From the first beginnings of the Franciscan form of life led by the men who gathered around Saint Francis, the meeting together of the Brothers to nourish the brotherhood by lstening together to explanations of their Rule of life and by deepening their commitment to it was a basic part of their daily routine.  So we learn that already when the primitive little group reached the number of eight members, Saint Francis called them together and spoke to them about the Kingdom of God, of despising the world, of denying their own wills, of the mastery they had to exercise over their own bodies.  He then divided them into four groups of two and told them to go out into the world and announce peace and penitence to all.  After a short while he felt the need to bring them together again to hear about their experiences.  They all instinctively felt this call and joyfully returned to meet together with him again to give an account of their experiences. This became the pattern of their meetings together.

As the Order grew, Saint Francis had no hesitation in using the monastic word 'chapter' to designate their meetings. The word derived from the earliest days of Benedictine monastic life: the monks met daily to discuss the business and issues of the day and the observance of the Rule, and it became customory to read a chapter ( capitulum ) of it at each meeting.  Eventually the word 'chapter' came to designate the meeting itself and the place where it happened was called the 'chapter room'. Every monastery came to have one.

The “General Chapter” was established by the Cistercian Monks in 1195.  The IV Lateran Council in 1215 (that is during the life-time of St Francis) established that all religious Orders should celebrate “Chapters” at regular intervals (annual, triennial, etc.) after the example of the Cistercians as a means of promoting the reform of the religious life.

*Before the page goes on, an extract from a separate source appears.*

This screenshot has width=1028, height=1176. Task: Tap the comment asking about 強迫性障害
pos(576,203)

It is obvious by the way Saint Francis talks about them that the 'General Chapters' of his Order were moments of great joy for him as he greeted his Brothers flocking together from far and wide.  We know that at the beginning they occurred twice a year: once at Pentecost and then at the Feast of St Michael (29 September).  But after a few years they met only once a year, at Pentecost, the feast of the Holy Spirit, whom Francis called the 'real' Minister General of the Order.  They usually took place at the Porziuncola and continued to be annual events until the death of St Francis.   As the number of frars rapidly increased, in the 1217 Chapter it was decided to divide the Order into Provinces, so that the Ministers Provincial could then represent their friars at the General Chpter and hold a Provincial Chapter for them on their return.

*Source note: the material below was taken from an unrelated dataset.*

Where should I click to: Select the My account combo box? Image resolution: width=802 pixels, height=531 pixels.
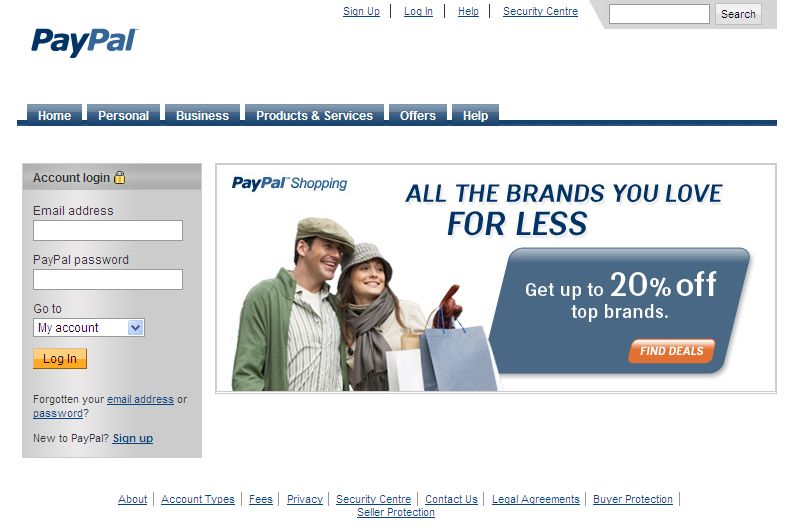pyautogui.click(x=89, y=327)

One of these annual General Chapters was given the nickname 'The Chapter of Mats'.  St Francis himself referred to it by this name.  There were five thousand friars present, he said, and they lived in huts or tents made of reed mats and slept on such mats, hence the name.  Unfortunately scholars are not agreed on the year of this Chapter, but it is usually thought to be the Chapter of 1221. St Francis in that year wrote his Rule, amplifying the primitive Rule he had presented to Pope Innocent III in 1209 who had approved it orally.  This newly written Rule he now presented to the 1221 General Chapter, who approved it, but it was never presented for approval  to the Pope, and so is referred to as the Regula non bullata .  Two years later, at the1223 Chapter Francis presented a new version which was then approved by Pope Honorius III with the Bull Solet annuere. This is the Rule professed today by all members of the First Order of St Francis. Our normal practice today establishes a Chapter in the Povince or Custody every three years and a General Chapter of the whole Order every six years.

The term "Chapter of Mats" which originally referred to that particular occasion when a meeting open to all the friars of the world was still possible has been revived in modern times to describe a fraternal meeting open to all the friars of a region, or all the friars of a particular age group, as distinct from the canonical chapters laid down by law with their membership prescribed.